Pick the right scopes

The scopes you choose at creation time bound what the token can do — even if the issuing user has more privileges. Prefer the smallest set that gets the job done.

Use caseSuggested scopes
Read pipeline state from a dashboardpipeline:read, optionally collector:read, metrics:read
Promote a pipeline change from CIpipeline:read, pipeline:write
Sync collector inventory into your CMDBcollector:read
Pull alerts into an on-call toolalerts:read
Fully manage a tenant from automationthe Full access preset, or an explicit *:write set

Scopes are strings of the form <resource>:<action>. The full list available to your org is what the Custom picker shows when you create a token.

Tokens cannot create or modify users, organizations, or SSO connections unless the scopes include the relevant organization:* / user:* capabilities and the issuing user holds those roles. Treat user/org administration as a session action, not a token action.

Common request patterns

List pipelines in the current tenant

curl -sS https://praxis.example.com/v1/pipelines \
-H "Authorization: Bearer ${PRAXIS_TOKEN}"

Read a single resource

curl -sS https://praxis.example.com/v1/pipelines/<pipeline-id> \
-H "Authorization: Bearer ${PRAXIS_TOKEN}"

Create or update (write scope required)

curl -sS -X POST https://praxis.example.com/v1/pipelines \
-H "Authorization: Bearer ${PRAXIS_TOKEN}" \
-H "Content-Type: application/json" \
--data @pipeline.json

Pass explicit org/tenant context

curl -sS https://praxis.example.com/v1/pipelines \
-H "Authorization: Bearer ${PRAXIS_TOKEN}" \
-H "x-ne-org-id: 11111111-1111-1111-1111-111111111111" \
-H "x-ne-tenant-id: 22222222-2222-2222-2222-222222222222"

Storing the secret

The token secret is shown once when you create it — there is no way to retrieve it again from the server. Store it in a real secret manager.

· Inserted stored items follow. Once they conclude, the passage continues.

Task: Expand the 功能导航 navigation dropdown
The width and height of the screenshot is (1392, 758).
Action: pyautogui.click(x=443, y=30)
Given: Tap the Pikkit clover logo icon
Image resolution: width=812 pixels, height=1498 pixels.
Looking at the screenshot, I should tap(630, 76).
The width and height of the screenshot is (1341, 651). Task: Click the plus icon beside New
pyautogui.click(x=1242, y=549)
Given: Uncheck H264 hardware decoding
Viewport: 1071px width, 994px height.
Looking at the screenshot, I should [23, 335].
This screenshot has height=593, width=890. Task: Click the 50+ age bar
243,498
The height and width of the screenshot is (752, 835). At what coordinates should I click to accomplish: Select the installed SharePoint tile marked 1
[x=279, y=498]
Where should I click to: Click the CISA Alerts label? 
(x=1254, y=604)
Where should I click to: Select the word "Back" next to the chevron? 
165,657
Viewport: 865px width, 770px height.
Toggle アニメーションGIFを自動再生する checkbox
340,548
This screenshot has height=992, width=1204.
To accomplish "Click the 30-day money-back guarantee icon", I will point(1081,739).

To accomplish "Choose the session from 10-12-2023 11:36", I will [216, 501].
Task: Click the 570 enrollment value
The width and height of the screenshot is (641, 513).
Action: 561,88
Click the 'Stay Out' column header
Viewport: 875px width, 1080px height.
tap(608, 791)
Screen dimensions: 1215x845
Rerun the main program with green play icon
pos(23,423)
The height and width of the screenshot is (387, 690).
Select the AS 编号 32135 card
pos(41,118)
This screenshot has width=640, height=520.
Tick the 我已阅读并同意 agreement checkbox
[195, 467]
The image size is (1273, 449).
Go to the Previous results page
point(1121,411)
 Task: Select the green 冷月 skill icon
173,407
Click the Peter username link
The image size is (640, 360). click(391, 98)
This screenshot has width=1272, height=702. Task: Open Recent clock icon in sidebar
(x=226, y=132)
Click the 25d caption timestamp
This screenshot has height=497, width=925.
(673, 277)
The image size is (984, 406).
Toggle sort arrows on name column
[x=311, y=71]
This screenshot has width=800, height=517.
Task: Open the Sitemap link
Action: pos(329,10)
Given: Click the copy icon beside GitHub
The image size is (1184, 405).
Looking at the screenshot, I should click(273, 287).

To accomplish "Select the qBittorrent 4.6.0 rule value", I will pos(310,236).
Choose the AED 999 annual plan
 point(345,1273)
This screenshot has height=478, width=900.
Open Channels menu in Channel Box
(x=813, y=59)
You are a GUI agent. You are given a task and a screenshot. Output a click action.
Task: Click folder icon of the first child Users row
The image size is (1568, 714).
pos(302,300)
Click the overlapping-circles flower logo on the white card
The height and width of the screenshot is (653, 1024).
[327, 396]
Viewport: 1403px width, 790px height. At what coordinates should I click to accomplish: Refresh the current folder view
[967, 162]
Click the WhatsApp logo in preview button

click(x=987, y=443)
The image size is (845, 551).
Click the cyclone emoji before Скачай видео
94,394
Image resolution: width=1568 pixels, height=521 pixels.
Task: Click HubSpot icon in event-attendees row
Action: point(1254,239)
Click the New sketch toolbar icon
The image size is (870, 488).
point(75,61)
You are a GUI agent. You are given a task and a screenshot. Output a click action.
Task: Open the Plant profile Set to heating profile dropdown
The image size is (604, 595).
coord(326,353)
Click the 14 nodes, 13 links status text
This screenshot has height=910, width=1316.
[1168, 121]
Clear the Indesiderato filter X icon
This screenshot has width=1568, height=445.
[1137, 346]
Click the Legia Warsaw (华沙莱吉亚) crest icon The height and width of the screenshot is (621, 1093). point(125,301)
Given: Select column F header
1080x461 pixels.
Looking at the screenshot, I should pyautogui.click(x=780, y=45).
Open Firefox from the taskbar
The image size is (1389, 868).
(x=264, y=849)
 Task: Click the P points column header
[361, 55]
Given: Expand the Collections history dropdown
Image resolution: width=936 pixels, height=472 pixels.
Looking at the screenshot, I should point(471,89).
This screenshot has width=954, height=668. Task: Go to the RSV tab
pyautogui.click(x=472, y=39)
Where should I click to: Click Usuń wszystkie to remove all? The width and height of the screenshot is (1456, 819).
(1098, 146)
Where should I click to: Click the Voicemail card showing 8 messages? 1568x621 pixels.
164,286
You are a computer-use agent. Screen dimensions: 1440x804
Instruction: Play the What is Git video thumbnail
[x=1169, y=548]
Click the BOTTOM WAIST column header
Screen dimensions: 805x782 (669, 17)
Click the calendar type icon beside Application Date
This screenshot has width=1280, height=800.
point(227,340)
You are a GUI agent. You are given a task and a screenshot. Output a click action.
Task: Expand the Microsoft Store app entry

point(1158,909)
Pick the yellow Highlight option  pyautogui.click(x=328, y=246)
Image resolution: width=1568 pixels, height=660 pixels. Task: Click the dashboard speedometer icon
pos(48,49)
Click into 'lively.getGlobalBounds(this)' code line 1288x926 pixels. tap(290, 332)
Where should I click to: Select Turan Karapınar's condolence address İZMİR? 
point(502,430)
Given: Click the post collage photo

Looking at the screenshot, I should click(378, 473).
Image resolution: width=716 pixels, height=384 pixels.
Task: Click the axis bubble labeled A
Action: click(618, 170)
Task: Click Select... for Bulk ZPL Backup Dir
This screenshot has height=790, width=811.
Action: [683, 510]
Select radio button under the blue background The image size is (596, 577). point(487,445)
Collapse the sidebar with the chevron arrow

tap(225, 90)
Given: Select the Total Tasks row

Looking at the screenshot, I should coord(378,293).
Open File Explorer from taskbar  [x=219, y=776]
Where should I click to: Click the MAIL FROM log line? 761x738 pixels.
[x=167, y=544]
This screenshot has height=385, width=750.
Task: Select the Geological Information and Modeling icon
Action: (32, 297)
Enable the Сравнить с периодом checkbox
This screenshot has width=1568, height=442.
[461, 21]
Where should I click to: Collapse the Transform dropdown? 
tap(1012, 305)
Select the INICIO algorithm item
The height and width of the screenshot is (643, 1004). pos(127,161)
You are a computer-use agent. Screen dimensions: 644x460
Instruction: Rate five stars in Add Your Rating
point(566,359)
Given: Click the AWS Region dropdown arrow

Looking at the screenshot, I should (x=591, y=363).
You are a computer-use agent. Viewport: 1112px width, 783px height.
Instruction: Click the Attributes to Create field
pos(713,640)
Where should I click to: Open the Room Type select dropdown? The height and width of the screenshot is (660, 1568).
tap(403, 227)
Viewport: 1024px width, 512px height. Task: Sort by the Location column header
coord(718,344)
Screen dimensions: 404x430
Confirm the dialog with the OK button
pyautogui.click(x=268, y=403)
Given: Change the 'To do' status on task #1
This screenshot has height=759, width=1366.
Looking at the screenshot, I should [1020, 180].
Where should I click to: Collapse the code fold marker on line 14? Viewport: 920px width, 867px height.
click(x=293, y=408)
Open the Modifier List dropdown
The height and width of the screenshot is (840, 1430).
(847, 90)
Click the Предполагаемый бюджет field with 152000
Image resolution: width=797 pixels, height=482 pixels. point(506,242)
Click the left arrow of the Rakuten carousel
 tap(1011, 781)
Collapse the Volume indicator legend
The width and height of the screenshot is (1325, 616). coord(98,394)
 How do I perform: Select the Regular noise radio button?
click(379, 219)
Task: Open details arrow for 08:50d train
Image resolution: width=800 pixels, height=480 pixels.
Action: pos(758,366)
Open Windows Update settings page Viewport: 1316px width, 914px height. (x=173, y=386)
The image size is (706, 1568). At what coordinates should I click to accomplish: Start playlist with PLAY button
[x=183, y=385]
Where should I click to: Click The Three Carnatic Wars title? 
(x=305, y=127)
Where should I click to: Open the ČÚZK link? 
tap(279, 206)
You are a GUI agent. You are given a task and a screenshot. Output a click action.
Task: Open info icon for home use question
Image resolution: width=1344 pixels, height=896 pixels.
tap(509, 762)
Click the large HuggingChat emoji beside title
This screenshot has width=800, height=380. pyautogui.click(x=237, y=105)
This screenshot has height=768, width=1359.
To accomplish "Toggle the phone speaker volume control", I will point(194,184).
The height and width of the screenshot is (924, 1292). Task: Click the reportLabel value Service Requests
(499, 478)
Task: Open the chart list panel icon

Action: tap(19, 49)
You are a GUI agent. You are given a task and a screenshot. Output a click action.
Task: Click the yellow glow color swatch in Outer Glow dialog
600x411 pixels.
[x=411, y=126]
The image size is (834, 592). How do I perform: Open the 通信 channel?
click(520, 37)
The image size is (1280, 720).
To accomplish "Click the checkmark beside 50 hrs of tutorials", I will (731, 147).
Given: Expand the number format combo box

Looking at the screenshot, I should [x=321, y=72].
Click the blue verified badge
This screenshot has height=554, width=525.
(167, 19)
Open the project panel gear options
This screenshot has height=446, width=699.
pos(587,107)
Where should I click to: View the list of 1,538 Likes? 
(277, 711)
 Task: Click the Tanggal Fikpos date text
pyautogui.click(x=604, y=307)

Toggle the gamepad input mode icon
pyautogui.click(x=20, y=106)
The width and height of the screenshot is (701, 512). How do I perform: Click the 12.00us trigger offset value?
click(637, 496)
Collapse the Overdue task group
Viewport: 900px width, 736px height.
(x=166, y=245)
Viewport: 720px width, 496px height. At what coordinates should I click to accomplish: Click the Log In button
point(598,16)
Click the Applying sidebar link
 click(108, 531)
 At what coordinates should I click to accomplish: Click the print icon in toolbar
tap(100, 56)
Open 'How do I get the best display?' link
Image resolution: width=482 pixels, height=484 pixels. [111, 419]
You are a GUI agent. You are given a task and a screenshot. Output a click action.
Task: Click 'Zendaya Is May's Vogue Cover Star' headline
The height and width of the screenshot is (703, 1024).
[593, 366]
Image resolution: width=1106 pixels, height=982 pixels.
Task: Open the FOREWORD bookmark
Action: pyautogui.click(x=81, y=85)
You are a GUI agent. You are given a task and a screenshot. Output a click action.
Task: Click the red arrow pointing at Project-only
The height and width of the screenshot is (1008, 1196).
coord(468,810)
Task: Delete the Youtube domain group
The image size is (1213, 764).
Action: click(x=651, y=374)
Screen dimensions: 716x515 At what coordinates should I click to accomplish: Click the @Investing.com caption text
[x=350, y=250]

EnvironmentRecommended store
GitHub ActionsRepository or organization Actions secrets
GitLab CICI/CD variables (masked, protected)
KubernetesA Secret mounted as an env var or file
Local dev.env (gitignored) — never commit

Bad places: source code, build logs, screenshots, or shared chat tools.

Rotate and revoke

Tokens do not auto-expire; you decide when to rotate them.

  • Rotate — Create a new token with the same scopes, deploy it everywhere, then revoke the old one. There is intentionally no in-place "regenerate" so the new and old can overlap during a deploy.
  • Revoke — In the API Tokens tab, choose Revoke (or Delete) on the row. After revocation, calls using that secret start failing immediately at the gateway with 401 or 403.
  • Audit — Treat each token name as a purpose (for example ci-deploy-east, oncall-grafana). When you no longer recognize a token, revoke it.

A leaked or compromised secret should be revoked first, then replaced — not the other way around.

Error responses (quick reference)

StatusLikely causeWhat to do
401 UnauthorizedMissing or malformed Authorization header; token revoked or never existed.Check the header is Bearer <token> and the token is still listed in API Tokens.
403 ForbiddenToken does not carry the scope this endpoint requires; or org/tenant context mismatch.Recreate with the right scopes, or set x-ne-org-id / x-ne-tenant-id to match.
404 Not FoundThe resource does not exist in the current tenant.Confirm you are calling against the right tenant — tokens are tenant-scoped.
429 Too Many RequestsRate limited by the gateway.Back off and retry; consider batching.

Tokens vs sessions vs SSO

MethodWhat it isWhen to use
Session cookieCreated on interactive sign-in (password or SSO).Humans using the Praxis UI.
API token (this page)Long-lived bearer secret with explicit scopes, tied to a tenant.Automation: CI, runbooks, scripts, daemons.
SSOIdentity-provider-driven sign-in for human users.Humans whose identity is centrally managed by Okta, Entra ID, Google Workspace, Auth0, etc.

Do not use API tokens to act on behalf of a human — they have no concept of "who is using them right now." For human sign-in, use SSO or password.